A preacher was standing at the pulpit giving his Sunday sermon when a note was passed to him. The only word written on the sheet was IDIOT.
Looking up at the congregation, the preacher smiled and said: I have heard of men who write letters and forget to sign their names but this is the first time I will see a man sign his name and forget to write the letters.
—–
A doctor broke the bad news to a man, that his wife would have to be admitted to a psychiatric hospital. “I’m afraid her mind’s completely gone,” he said.
“Makes sense,” mumbled the man. “She’s been giving me a piece of it every day for the last 15 years.”
—–
The old man had died.

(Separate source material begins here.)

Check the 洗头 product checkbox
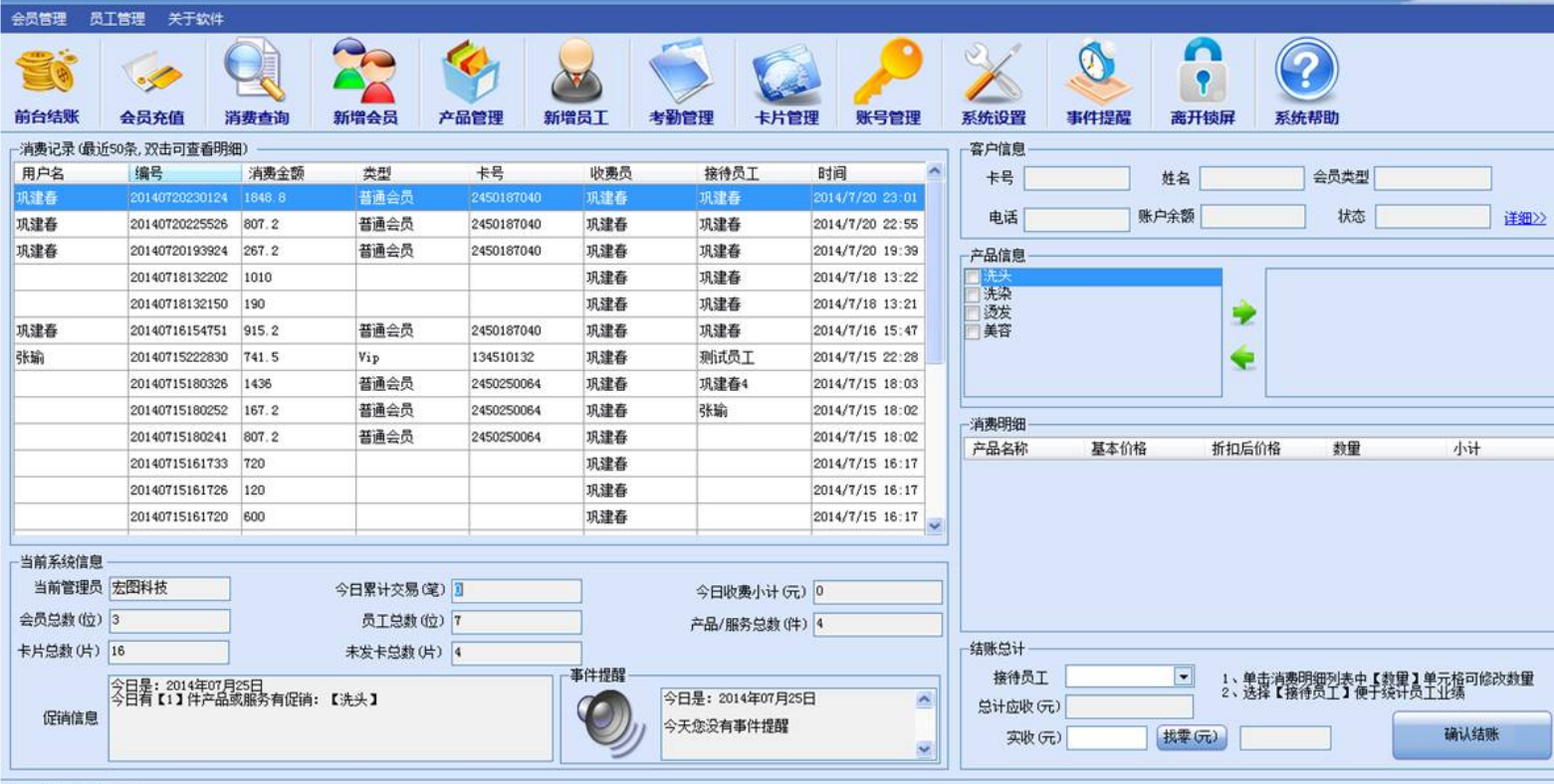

A wonderful funeral was in progress and the country preacher talked at length of the good traits of the deceased, what an honest man he was, and what a loving husband and kind father he was.
Finally, the widow leaned over and whispered to one of her children,
“Go up there and take a look in the coffin and see if that’s your pa in there.”
—–
During a difficult psychology lecture, a pre-med student interrupted: “Why do we have to learn this stuff?”
“To save lives,” Professor Mike Wilson responded firmly and continued the lecture.
A few minutes later, the same student spoke up again: “So, how exactly does psychology save lives?”
Dr. Wilson replied, “It keeps the idiots out of medical school.”